The subgroup analysis, categorized by disease status, revealed that patients with T2D exhibited a significantly greater reduction in 24-hour mean glucose concentrations in response to PPE when compared to those with overweight and obesity. This finding is consistent with an early clinical trial in which individuals with higher HbA1c levels, i.e., ≥ 7%, experienced greater absolute reductions in blood glucose concentrations following PPE [34] and underscores the critical role of incorporating PPE into daily glycemic control strategies, particularly for individuals with more severe metabolic disorders. Blood glucose levels tend to rise more after a meal in patients with diabetes than non-diabetic individuals [80]. This may explain why the greater glucose-lowering effect was seen in patients with T2D, as higher plasma glucose concentrations have been correlated to greater cellular glucose uptake following exercise even when insulin levels remain unchanged [81]. As the majority of patients in this review received glucose-lowering medications or exogenous insulin during the study, it is plausible that these medical interventions may have additively interacted with the exercise regimen, contributing to the more pronounced reduction in blood glucose responses observed in diabetic participants.

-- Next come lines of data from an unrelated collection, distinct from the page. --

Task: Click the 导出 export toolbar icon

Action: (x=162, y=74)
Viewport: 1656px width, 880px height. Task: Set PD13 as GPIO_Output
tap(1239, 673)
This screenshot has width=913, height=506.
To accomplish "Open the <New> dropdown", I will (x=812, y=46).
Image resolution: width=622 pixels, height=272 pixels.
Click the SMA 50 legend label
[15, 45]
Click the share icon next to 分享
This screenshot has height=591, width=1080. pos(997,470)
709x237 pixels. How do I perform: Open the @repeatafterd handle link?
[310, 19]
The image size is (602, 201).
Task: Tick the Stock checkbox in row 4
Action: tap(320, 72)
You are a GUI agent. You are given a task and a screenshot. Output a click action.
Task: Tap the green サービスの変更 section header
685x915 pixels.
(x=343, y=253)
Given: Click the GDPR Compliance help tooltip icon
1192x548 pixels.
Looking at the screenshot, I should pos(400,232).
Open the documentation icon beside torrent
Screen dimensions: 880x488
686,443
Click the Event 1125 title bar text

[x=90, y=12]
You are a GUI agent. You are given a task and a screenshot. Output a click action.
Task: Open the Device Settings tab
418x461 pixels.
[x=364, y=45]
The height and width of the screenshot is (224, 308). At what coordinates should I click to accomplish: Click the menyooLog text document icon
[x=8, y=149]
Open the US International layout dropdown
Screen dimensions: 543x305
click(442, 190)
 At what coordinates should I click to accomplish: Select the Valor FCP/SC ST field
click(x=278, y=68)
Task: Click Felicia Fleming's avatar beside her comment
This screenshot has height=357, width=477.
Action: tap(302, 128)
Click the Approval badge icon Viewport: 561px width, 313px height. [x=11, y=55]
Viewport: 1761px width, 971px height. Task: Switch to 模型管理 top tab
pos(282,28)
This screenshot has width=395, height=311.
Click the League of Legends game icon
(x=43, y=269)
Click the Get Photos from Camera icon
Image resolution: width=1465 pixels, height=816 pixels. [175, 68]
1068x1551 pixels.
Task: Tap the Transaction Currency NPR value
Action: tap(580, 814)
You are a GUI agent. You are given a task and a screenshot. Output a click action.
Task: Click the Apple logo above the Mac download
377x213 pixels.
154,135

5. Strengths and Limitations

This review was based on the most recent literature concerning the benefits of postprandial exercise and included studies that employed a randomized or counterbalanced crossover design. Aggregating data from studies sharing similar designs enabled a more precise assessment of the impact of postprandial exercise on blood glucose responses. The analysis encompassed data on both post-meal glucose AUC and the 24-hour mean glucose concentration, enhancing our comprehensive understanding of how PPE could influence glycemic control over an extended period of time. The inclusion of subgroup analysis considering exercise duration, exercise timing, and disease status also enabled us to explore more specifically how this exercise approach could be optimally implemented. Furthermore, the findings from this review have clinical applicability as the study included participants who were at risk of developing T2D or already diagnosed with the condition.
It should be noted that this study only evaluated the acute responses of exercise, so how postprandial exercise may affect glycemic control over time warrants further investigation. Given that a majority of the chosen studies utilized a once-daily exercise regimen, it remains uncertain whether the glucose-lowering impact of PPE would be heightened through multiple exercise bouts distributed across the day as compared to a single exercise bout of equal volume. The test meals used in the studies supplied sufficient calories (~500 kcal), yet they were higher in carbohydrates, constituting an average of ~60% of the total caloric intake. Therefore, it is important to investigate how blood glucose may respond when PPE follows meals with diverse nutrient compositions, such as those high in fat or protein. Additionally, this review did not evaluate hyperglycemia prevalence, which may not always correlate with 24-h mean glucose concentrations [82,83].

6. Conclusions

This analytic study examined the acute impact of postprandial exercise on glycemic responses by incorporating evaluations of both the immediate post-meal glucose AUC and the 24-hour mean glucose concentration and by targeting individuals who were overweight, obese, and diagnosed with T2D. Results of this review demonstrated that engaging some forms of exercise following a meal is effective in mitigating postprandial hyperglycemia and assisting with daily glycemic control. The improved glycemic response observed in studies using diverse exercise protocols suggests that an exercise strategy aimed at reducing blood glucose response can be readily applied without being constrained by the availability of exercise equipment or functional capacity of an individual, as long as the exercise duration is sufficient, i.e., >30 minutes. Although the reduction in glucose AUC following PPE seems less affected by exercise timing, for individuals with T2D or insulin resistance, initiating exercise after the first hour post-meal may be more efficacious in mitigating 24-hour mean glucose response than exercising sooner. PPE led to a more pronounced reduction in 24-hour mean glucose concentrations in patients with T2D than those without the condition, suggesting its potential as a potent glucose-lowering strategy for this population.

Author Contributions

Conceptualization – J.K., N.A.R., A.D.F., J.A.B. Article Search and Screening – J.K., B.M.F. Data extraction and analysis – J.K., B.M.F. Writing, Review, and Editing – J.K, B.M.F., N.A.R., A.D.F., J.A.B. All authors have read and agreed to the published version of the manuscript.

Funding

This research received no external funding.

Conflicts of Interest

The authors declare no conflict of interest.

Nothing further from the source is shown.